# Text block:
☆ ☆ ☆ ☆ ☆ ☆ ☆
‘Everyone in Al-Hamma knows me’, said my friend and host Saida as we hopped out of the louage which had redirected to stop directly outside her front door.
‘All these houses’, she pointed to a row which seemed to make up about half the town ‘belong to my cousins.’
‘And these’, she pointed to the remaining half ‘Are the Hammams.’
Indeed in the five days we spent in Al-Hamma, a small oasis town roughly 30km from Gabès, we rarely managed to walk more than a few steps without calls of ‘Aslama, enti labasa? Omik labasa?’ (‘How are you? How’s your mother?’) usually followed by an invitation into the house for coffee, bseesar and the obligatory mountain of couscous. This was accompanied on a couple of occasions – and to my initial surprise – by the host turning the speakers in the house to full volume, blasting out some music and getting everyone up and dancing.
☆ ☆ ☆ ☆ ☆ ☆ ☆
# Raw data:
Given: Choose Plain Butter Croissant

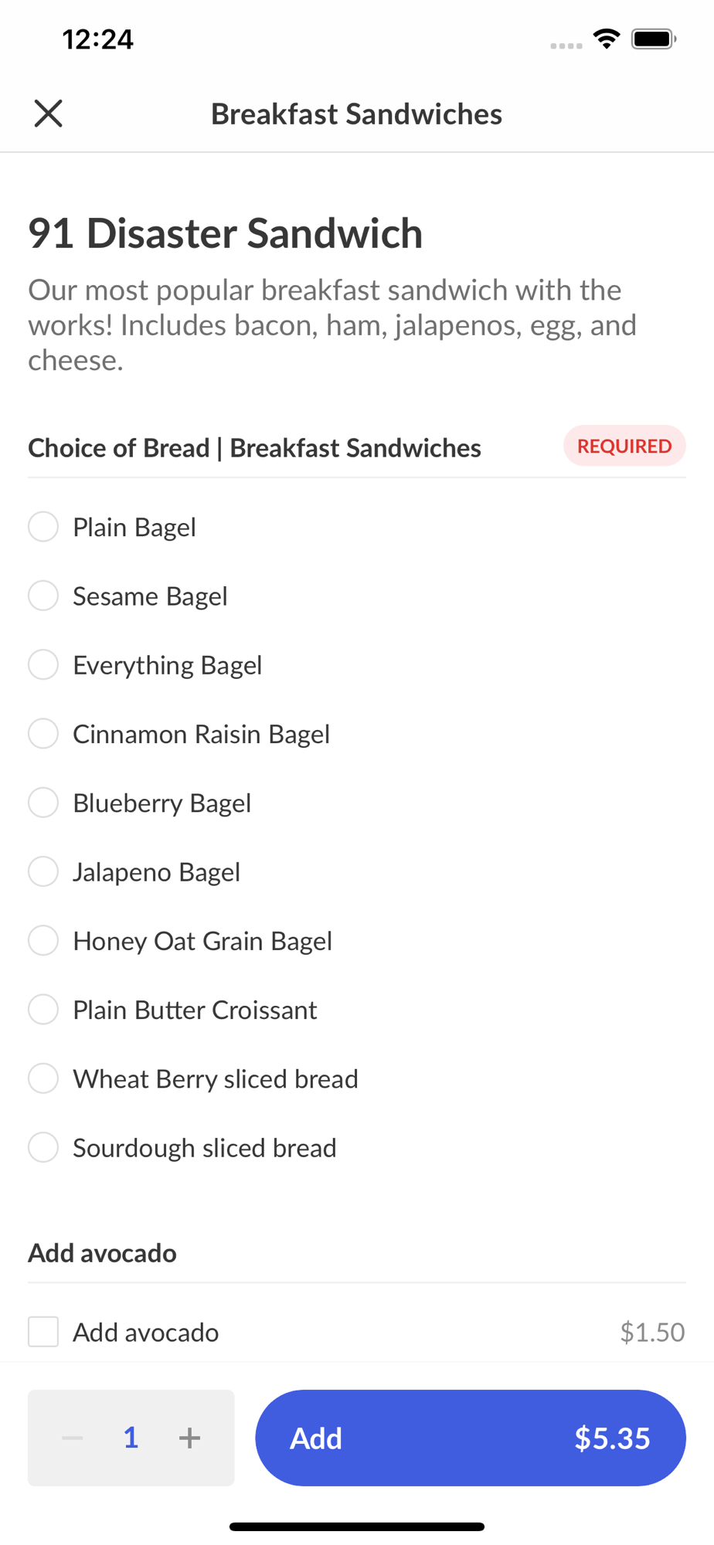Looking at the screenshot, I should pos(43,1010).

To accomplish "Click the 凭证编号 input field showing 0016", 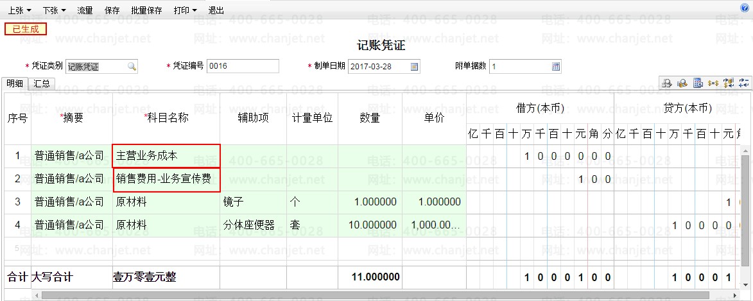I will (x=243, y=66).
☆ ☆ ☆ ☆ ☆ ☆ ☆
# Tasks to perform:
(a) According to the passage about Al-Hamma, roughly how far is the town from Gabès?
(b) Summarize the passage about Al-Hamma in two sentences.

# Answers for the exercise:
(a) Roughly 30km.

(b) During five days in Al-Hamma, a small oasis town roughly 30km from Gabès, the writer and host Saida, who said everyone in the town knew her, could rarely walk more than a few steps without being greeted. The greetings were usually followed by invitations in for coffee, bseesar and couscous, and on a couple of occasions the host turned the music up to full volume and got everyone dancing.